··· Source document

Sunny days keep us hopping—the best time to dry and clean equipment, linens, carpets, EVERYTHING….something about the crisp cold days trigger the instinct… “Hurry hurry hurry button down before the snow blows again!”
And this is what tent hill looked like today—(and those who have scrubbed a tent on tent hill have the truest appreciation of the scene—none more than Andy and Paul)
On our local wolves—
All summer they intermittently reminded us that this is still their territory-they came and howled right next to the lodge. Made for a chilling thrill for guests, but we think we’ve found the pattern—when other dogs come to visit, it sets them off. They come in close, howl–we see them on the road by the back house. Then Andy supplies Daniel and his friends with soda–sends them out to “mark” our territory. I don’t know that it works, but the boys sure get a manly kick out of it; I think they feel like pack leaders.
A few weeks ago, staff members Andy and Paul were in the canoe yard when they thought they saw someone swimming across the bay out in front of our dock. Upon closer look, they realized it was a deer with a full rack swimming like crazy across from the rock (we call Yogi) toward the public landing. Andy Ahrendt was sure wolves must be chasing. About 5 minutes later, a wolf trotted down in front of Cabin 2 stopped next to fish surgery, where our guest Ed was cleaning fish. This wolf clearly had only one big buck on his mind, and no regard for the rest of us. Andy and Paul scooted after that guy as he headed over toward the Trading Post and into the woods.
Sadly, Paul saw a wolf pup carcass on the Gunflint Trail by our mailbox—apparently hit by a car. Later in the day, the pup was gone. Did people or the other wolves take it? Does the pack mourn the pup? I’ve usually had multiple dogs, pretty sure that they do—I wonder what that looks like.

······

**Activity 1:** In the lodge post, print the part that begins at the words "Sadly, Paul saw" and stops after the words "that looks like.".
**Activity 2:** Using the lodge post, explain why sunny days keep the writer and staff busy.

··· Study material

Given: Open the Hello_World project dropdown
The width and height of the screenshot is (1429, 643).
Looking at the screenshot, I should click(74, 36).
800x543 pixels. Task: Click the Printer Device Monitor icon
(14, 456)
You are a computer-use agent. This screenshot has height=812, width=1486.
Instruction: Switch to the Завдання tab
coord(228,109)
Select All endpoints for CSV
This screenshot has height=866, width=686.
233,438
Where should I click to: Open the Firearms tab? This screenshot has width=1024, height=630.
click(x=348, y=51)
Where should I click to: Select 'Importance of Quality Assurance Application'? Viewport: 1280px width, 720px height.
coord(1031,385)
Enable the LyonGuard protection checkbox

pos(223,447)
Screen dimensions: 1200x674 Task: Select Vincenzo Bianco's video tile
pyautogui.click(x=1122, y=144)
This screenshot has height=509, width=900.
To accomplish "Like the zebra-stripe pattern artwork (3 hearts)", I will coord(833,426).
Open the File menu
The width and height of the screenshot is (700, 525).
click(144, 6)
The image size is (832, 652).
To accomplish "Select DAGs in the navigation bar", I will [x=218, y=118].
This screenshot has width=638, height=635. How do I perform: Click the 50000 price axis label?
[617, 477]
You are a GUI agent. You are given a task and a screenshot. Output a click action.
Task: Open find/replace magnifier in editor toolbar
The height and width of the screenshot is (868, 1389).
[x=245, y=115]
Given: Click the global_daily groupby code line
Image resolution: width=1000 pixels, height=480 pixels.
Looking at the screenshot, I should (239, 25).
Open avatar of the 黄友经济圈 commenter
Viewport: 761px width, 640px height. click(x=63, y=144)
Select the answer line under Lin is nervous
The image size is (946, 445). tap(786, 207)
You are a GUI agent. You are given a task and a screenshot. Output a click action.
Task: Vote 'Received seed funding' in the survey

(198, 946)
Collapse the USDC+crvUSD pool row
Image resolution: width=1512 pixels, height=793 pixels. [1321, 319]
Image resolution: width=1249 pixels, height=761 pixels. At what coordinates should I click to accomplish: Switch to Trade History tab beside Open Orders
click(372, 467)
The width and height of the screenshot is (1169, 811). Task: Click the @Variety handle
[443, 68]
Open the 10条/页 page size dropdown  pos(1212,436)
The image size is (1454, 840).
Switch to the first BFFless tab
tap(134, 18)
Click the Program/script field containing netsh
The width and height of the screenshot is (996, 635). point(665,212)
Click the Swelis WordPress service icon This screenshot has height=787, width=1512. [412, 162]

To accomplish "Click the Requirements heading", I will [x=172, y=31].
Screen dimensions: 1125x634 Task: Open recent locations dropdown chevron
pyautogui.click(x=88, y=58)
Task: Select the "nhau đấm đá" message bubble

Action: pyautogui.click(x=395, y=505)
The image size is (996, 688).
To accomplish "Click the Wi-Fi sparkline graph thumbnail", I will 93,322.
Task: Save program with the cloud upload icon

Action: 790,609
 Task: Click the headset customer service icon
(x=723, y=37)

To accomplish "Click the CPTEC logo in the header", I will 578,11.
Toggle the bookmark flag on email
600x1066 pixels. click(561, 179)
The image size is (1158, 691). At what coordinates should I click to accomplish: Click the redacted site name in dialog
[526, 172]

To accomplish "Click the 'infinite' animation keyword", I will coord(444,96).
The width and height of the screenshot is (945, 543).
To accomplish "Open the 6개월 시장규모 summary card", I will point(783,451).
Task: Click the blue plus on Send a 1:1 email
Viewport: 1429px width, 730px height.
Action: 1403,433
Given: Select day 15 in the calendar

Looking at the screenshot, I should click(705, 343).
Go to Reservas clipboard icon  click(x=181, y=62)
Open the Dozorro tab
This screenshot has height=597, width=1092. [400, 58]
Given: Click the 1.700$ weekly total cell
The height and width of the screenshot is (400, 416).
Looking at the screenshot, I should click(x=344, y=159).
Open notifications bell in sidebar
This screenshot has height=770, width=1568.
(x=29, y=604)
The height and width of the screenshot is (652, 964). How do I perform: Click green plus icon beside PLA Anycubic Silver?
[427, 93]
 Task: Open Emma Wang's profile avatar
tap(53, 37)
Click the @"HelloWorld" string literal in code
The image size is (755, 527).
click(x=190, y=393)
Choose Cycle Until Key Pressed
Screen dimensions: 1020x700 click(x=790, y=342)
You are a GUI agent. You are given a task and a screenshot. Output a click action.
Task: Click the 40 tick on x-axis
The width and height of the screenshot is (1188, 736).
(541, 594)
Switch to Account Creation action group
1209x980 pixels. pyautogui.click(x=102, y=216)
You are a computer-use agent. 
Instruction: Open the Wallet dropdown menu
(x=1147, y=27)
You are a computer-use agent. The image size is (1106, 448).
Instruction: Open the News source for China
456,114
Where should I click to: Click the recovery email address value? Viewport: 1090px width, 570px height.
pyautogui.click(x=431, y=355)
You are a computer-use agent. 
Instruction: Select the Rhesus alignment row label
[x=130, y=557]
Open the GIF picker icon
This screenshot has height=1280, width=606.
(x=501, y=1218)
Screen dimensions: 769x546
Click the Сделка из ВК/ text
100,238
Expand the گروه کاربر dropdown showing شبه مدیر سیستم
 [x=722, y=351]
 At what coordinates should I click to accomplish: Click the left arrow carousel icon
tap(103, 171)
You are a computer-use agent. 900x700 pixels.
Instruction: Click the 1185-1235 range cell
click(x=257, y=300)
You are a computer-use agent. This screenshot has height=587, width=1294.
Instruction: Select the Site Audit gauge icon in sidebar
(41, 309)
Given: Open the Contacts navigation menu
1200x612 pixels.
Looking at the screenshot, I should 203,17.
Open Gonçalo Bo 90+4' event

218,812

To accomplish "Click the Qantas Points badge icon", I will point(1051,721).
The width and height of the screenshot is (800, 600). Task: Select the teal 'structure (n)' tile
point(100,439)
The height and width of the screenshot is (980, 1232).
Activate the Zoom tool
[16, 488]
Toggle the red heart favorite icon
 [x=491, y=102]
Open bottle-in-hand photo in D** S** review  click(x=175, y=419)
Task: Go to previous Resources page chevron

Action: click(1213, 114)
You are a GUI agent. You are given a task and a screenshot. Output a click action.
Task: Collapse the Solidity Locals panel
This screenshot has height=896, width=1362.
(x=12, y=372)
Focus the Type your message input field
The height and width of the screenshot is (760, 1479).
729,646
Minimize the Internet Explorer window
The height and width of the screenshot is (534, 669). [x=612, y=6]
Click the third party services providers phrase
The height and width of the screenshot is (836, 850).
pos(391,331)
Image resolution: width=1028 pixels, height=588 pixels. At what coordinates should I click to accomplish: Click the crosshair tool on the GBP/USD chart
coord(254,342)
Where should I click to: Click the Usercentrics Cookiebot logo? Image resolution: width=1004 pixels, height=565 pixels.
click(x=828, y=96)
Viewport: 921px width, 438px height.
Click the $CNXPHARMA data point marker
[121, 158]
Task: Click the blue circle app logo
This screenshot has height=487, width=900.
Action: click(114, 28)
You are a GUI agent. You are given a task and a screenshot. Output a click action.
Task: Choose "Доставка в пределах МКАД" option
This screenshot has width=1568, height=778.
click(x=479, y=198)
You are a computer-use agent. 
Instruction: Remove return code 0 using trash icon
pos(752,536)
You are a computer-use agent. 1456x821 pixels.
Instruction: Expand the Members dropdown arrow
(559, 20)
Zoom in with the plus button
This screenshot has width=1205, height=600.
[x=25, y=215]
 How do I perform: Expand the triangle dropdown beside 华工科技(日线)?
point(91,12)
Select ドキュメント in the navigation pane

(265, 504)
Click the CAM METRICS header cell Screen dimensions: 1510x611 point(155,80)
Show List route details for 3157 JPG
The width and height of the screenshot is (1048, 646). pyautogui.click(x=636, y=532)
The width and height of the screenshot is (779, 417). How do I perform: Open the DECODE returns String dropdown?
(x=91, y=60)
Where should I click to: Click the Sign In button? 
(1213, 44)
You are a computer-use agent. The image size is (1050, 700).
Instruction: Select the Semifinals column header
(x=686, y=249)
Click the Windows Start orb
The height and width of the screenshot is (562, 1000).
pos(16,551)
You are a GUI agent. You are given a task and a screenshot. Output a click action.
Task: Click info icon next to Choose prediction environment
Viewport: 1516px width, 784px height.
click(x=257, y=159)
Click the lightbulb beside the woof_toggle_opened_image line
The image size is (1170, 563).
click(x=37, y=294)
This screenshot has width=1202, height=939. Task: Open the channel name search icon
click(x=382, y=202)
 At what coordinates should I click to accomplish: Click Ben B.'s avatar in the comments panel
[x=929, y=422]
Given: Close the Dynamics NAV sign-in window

······

**Your solution 1:**
Sadly, Paul saw a wolf pup carcass on the Gunflint Trail by our mailbox—apparently hit by a car. Later in the day, the pup was gone. Did people or the other wolves take it? Does the pack mourn the pup? I’ve usually had multiple dogs, pretty sure that they do—I wonder what that looks like.

**Your solution 2:** Sunny days are the best time to dry and clean equipment, linens, carpets and everything else. The crisp cold days also set off an urge to button down before the snow blows again.